Introduction to course. | 1 lectures |
Probability warm up problems. Basics of surveys of finite populations. Questionnaire design. | 1 lectures |
Design-based estimation in
simple random samples |
1 lectures |
Design-based estimation in
general samples (Horvitz-Thompson estimator) |
1 lectures |
Computer simulations for evaluating estimators in survey sampling |
1 lectures |
Stratified samples |
2 lectures |
Cluster and unequal probability samples |
2 lectures |
Multi-stage sampling designs |
1 lectures |
Regression in complex sampling designs |
1 lectures |
Non-random sampling for finite population inference |
1 lectures |
Basics of causal studies. Potential outcomes. Randomization. |
1 lectures |
Fisher randomization tests and Neyman tests |
1.5 lectures |
Blocked designs |
1.5 lectures |
Factorial designs |
1.5 lectures |
Fractional factorial designs |
2 lectures |
Observational study design, including propensity score methods |
2 lectures |
Graded work
Graded work for the course will consist of two term exams, home work assignments, and two projects. Weights on assessments are as follows:
Assignments |
40% |
Midterm Exam 1 |
20% |
Midterm Exam 2 |
20% |
Project 1 |
10% |
Project 2 |
10% |
There are no make-ups for graded work except for medical or familial emergencies or for reasons approved by the instructor. When possible, talk to the instructor in advance of relevant due dates to discuss possible alternatives. Final grades in STA 322 and STA 522 will be assigned separately.
Descriptions of graded work
Assignments:
Assignments are posted on the Statistics 322/522 course web
site on
Sakai. Students turn in these assignments at the beginning
of class on the due date in person. Students are permitted to work with
others on the assignments, but each person must write up and turn in
their own answers. The assignments are designed to build
students' knowledge of
the computational and the mathematical aspects of study design,
and to analyze survey or causal inference data. Assignments for STA 522 will have additional or different questions.
Exams:
The first midterm exam will cover mathematical and conceptual aspects of
survey sampling. The second midterm exam will cover mathematical and conceptual aspects of
causal inference. There is no final exam for this course. Exams for STA 522 and STA 322 may differ.
Projects:
One project will cover surveys and the other project will cover causal inferences. Students work in teams of two on both projects. The projects involve designing or analyzing surveys/causal studies, applying the methods learned in the course.

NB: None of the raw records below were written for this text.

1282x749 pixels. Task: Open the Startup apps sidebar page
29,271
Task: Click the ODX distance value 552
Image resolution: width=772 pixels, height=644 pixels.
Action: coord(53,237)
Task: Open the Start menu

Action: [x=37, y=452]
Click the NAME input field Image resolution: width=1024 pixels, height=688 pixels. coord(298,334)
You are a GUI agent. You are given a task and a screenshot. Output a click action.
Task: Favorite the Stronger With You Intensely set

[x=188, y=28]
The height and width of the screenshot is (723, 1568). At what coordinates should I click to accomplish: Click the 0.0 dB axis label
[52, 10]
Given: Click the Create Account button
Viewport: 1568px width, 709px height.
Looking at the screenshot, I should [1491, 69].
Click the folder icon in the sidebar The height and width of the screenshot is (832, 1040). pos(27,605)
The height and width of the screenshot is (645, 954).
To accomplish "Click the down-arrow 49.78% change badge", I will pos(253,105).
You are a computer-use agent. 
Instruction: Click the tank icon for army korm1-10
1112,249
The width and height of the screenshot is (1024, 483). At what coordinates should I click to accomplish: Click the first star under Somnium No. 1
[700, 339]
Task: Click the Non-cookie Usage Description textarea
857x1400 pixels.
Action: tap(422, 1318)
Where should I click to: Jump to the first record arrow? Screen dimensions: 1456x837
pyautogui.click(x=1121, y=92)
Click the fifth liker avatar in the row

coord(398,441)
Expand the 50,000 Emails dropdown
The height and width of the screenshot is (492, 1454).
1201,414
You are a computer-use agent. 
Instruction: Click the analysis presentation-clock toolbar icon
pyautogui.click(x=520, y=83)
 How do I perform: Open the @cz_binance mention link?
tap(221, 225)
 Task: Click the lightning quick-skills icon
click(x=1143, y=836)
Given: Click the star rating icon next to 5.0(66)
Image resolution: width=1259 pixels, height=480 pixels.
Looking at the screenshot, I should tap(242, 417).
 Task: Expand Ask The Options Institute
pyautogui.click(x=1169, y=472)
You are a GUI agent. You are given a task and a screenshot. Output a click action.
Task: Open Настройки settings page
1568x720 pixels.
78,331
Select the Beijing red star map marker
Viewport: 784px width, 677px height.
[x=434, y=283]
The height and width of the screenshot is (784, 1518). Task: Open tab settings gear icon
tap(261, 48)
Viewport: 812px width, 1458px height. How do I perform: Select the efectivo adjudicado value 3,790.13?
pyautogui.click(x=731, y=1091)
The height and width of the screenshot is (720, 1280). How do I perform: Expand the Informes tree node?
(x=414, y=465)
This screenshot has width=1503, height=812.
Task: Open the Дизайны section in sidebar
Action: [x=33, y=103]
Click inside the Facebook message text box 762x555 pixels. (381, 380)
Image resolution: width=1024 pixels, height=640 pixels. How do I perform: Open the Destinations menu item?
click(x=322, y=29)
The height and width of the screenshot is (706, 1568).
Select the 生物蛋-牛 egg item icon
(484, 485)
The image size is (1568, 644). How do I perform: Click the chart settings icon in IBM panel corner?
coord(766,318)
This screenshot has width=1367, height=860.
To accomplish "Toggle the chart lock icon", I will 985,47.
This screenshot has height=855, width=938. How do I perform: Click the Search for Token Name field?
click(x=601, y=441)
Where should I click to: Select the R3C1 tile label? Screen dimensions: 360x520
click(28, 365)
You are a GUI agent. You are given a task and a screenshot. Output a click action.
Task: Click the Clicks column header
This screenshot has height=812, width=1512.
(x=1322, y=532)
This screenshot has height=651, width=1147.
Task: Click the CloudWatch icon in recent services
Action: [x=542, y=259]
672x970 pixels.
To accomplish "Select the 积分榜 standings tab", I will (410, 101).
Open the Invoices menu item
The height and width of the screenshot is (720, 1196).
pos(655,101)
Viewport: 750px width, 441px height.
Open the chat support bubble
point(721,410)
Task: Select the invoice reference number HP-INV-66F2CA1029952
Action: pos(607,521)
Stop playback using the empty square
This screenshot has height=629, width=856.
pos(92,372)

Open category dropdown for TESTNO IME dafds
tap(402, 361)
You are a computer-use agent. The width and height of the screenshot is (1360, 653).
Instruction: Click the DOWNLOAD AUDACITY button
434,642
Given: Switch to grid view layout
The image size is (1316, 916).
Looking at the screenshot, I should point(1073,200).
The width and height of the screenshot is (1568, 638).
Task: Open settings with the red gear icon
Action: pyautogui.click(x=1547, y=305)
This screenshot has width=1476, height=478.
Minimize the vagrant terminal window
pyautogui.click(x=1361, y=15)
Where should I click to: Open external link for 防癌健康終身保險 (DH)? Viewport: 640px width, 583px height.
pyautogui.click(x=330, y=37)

Students are expected to abide by Duke's Community Standard for all
work
for this course. Violations of the Standard will result in a
zero grade for the relevant assignment and will be reported to the Dean of
Students for
adjudication. Additionally, there may be penalties to the final grade for the course. Ignorance of what constitutes academic dishonesty
is
not a justifiable excuse for violations.
For the exams, students are required to work alone. For the
assignments, students may work with
others but each student must submit their own answers. For assignments involving computer programming, students can get advice from each other but are required to write their own code.
For the projects, students are required to work in teams of two individuals. Teams are permitted to talk with others in the course,
but each team must write up their own project report. Students are not permitted to use ChatGPT or other AI services to complete projects or assignments.